Tout le monde retient son souffle alors que je suis face à elle. Elle est trop naïve. Heureusement qu'elle a l'intelligence de ne pas répondre et c'est tant mieux. Je la déteste pour me ramener à ce que je fuis, à ce que je ne veux pas être. J'ai vraiment tout d'une Black actuellement. Le regard noir, les poings serrés sur ma baguette et un sort de magie noire sur le bout des lèvres. Je ne bouge pas mais la main tendre de James sur mon épaule me détend un peu et je reprends ma respiration. Mon souffle est chaotique et Evans recule. Beaucoup d'élèves me fixent craintifs. Je me mets rarement en colère, en général je garde mon petit sourire insolent. Mais lorsque je m'énerve, je sais que je fais peur. J'ai tout d'une folle meurtrière, d'une psychopathe. J'en devins violente et personne ne peur savoir comment je vais réagir. C'est le mauvais côté de ma personnalité, celui que j'essaie de faire oublier ! Mais il sera toujours en moi quoique je fasse…je serais toujours une Black, une personne au fond mauvais !
Perdue dans mes pensées, je n'ai pas remarqué que mes deux meilleurs amis m'ont éloigné. On est dans les couloirs maintenant. Ils tiennent chacun une de mes mains dans une des leur et on avance vers notre salle commune.
- Tu ne seras jamais comme eux Aryallenh me dit Remus
- Comment …
- Je te connais …
Il m'adresse un sourire que je lui rends. J'ai vraiment de la chance de les avoir. Ils me comprennent mieux que personne et l'inverse est vrai aussi. Je m'étonne encore de la faculté qu'a Remus pour lire en moi. C'est vrai qu'après tout, il ressent routes les émotions des gens. Il a essayait une fois de m'expliquer ce qu'il ressent, je n'ai jamais pu saisir. Je me souviens m'être vraiment senti inutile sur ce coup là. James resserre son emprise sur ma main et je me tourne vers lui.
- Merci prononce il
- Tu es mon meilleur ami, c'est normal …
Il me sourit, un sourire étrange que je n'arrive pas à déchiffrer. Il me colle brusquement contre lui pour me serrer dans ses bras. Sa tête repose dans le creux de mon cou.

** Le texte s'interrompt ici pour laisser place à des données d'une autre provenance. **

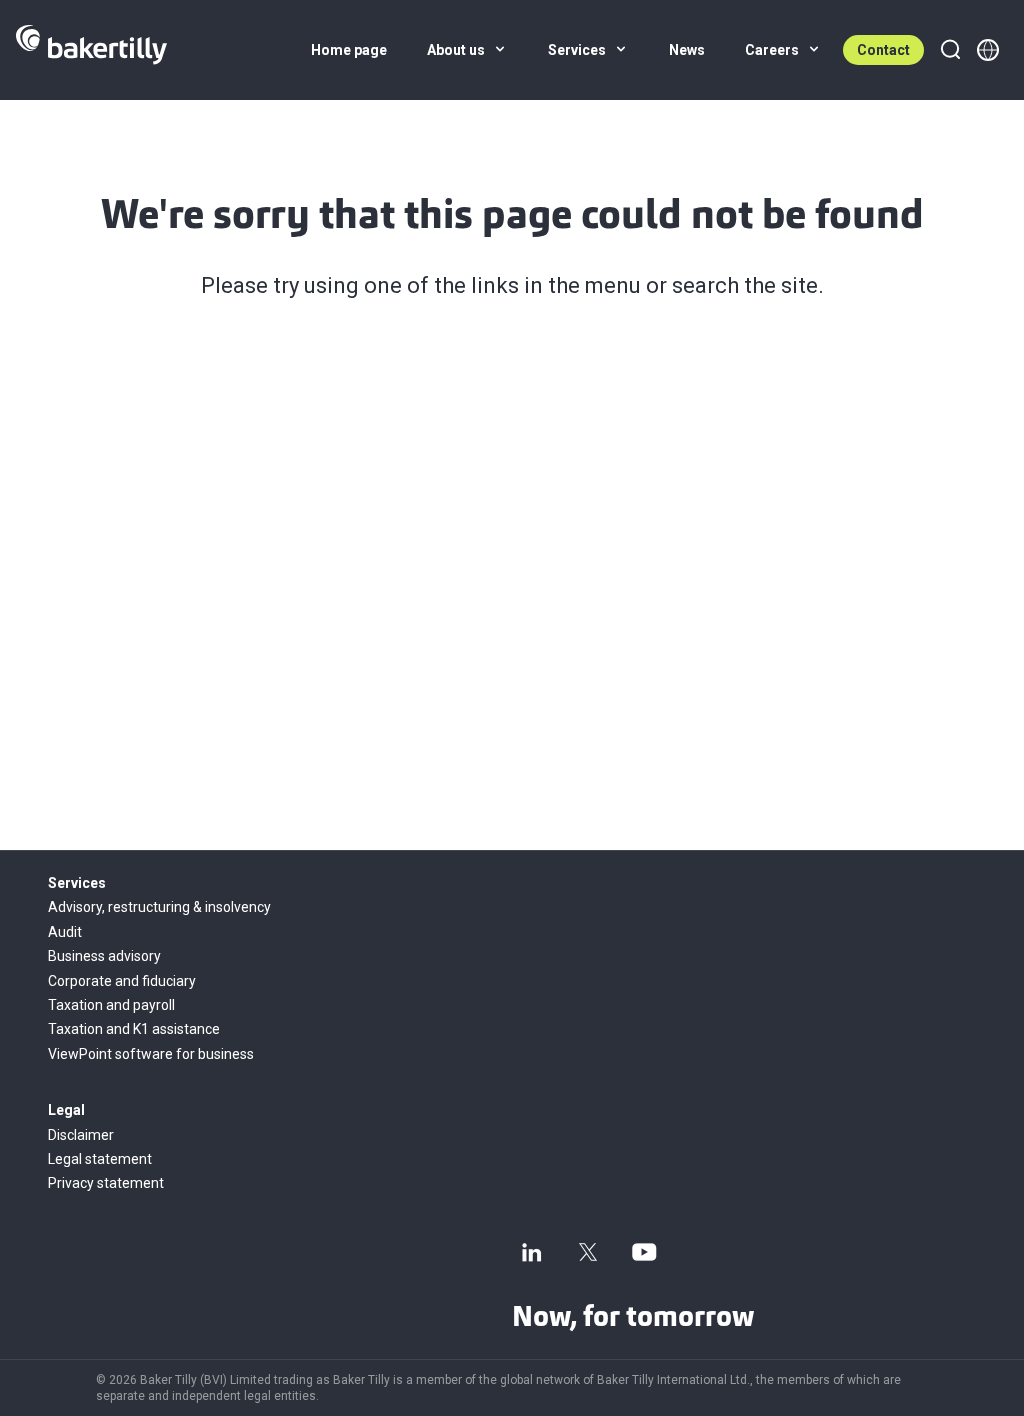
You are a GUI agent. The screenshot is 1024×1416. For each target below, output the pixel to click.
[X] (588, 1252)
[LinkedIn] (532, 1252)
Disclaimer (81, 1135)
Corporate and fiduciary (122, 981)
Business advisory (104, 956)
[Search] (950, 50)
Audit (65, 932)
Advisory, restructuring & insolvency (159, 907)
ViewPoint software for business (151, 1054)
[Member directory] (988, 50)
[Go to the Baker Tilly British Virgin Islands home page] (91, 50)
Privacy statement (106, 1183)
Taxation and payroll (111, 1005)
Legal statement (100, 1159)
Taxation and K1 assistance (134, 1029)
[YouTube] (644, 1252)
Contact (883, 50)
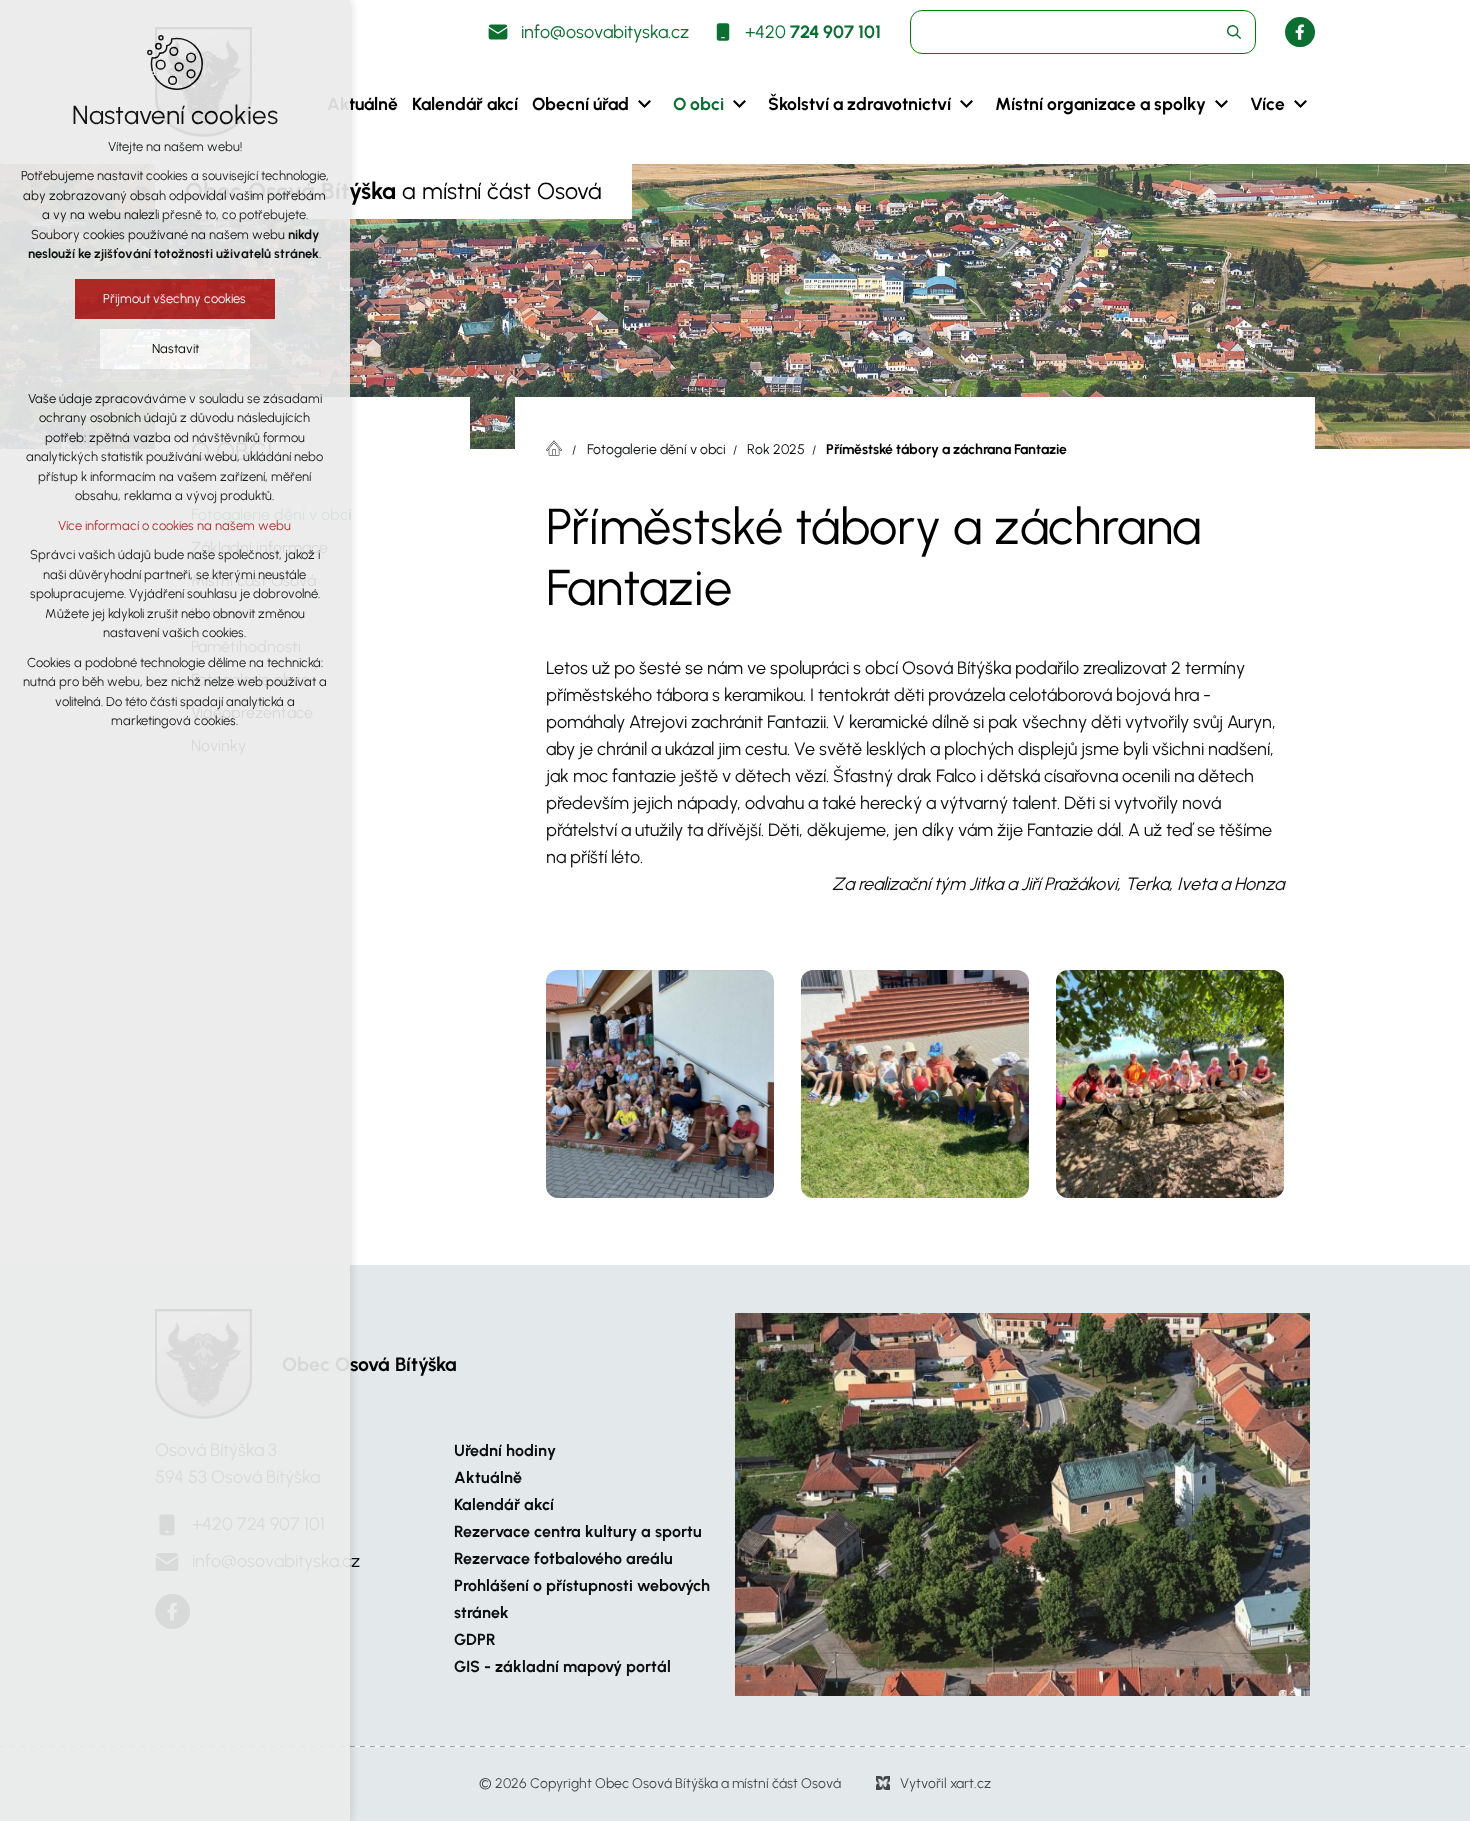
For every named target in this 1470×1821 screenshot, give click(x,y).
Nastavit (175, 348)
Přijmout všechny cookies (175, 298)
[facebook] (1300, 32)
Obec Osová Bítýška (369, 1364)
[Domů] (559, 446)
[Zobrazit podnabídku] (644, 104)
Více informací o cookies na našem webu (175, 525)
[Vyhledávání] (1083, 32)
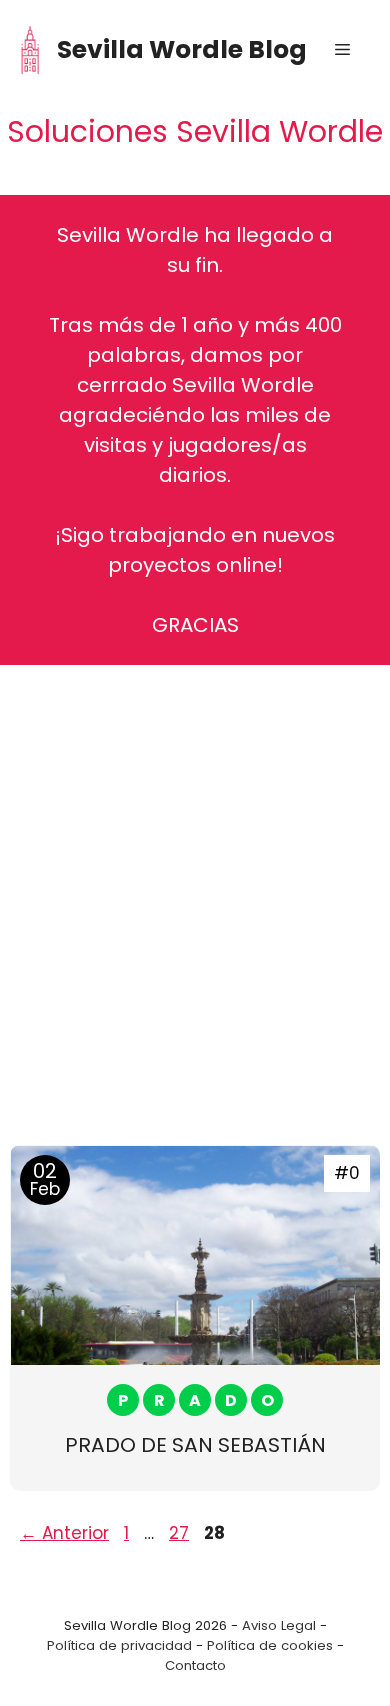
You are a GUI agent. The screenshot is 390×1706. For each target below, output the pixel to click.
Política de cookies (270, 1645)
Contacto (195, 1665)
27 (181, 1533)
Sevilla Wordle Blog (182, 49)
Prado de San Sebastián (195, 1445)
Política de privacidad (119, 1645)
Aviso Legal (279, 1625)
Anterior (64, 1533)
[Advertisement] (195, 890)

Je suis surprise, James n'est pas du genre expansif dans ses sentiments sauf avec Evans et là il el devient un peu trop. Je pose maladroitement mes mains sur son dos. Je ne suis pas très à l'aise dans les contacts physiques sauf quand je vais coucher avec un mec. Et là, je ne m'apprête pas à coucher avec mon meilleur ami !
James me relâche et reprend ma main en m'adressant un clin d'oeil. Je laisse échapper un petit rire avant de reprendre celle de Remus et cette fois ci c'est moins qui mène la marche jusqu'à la salle commune.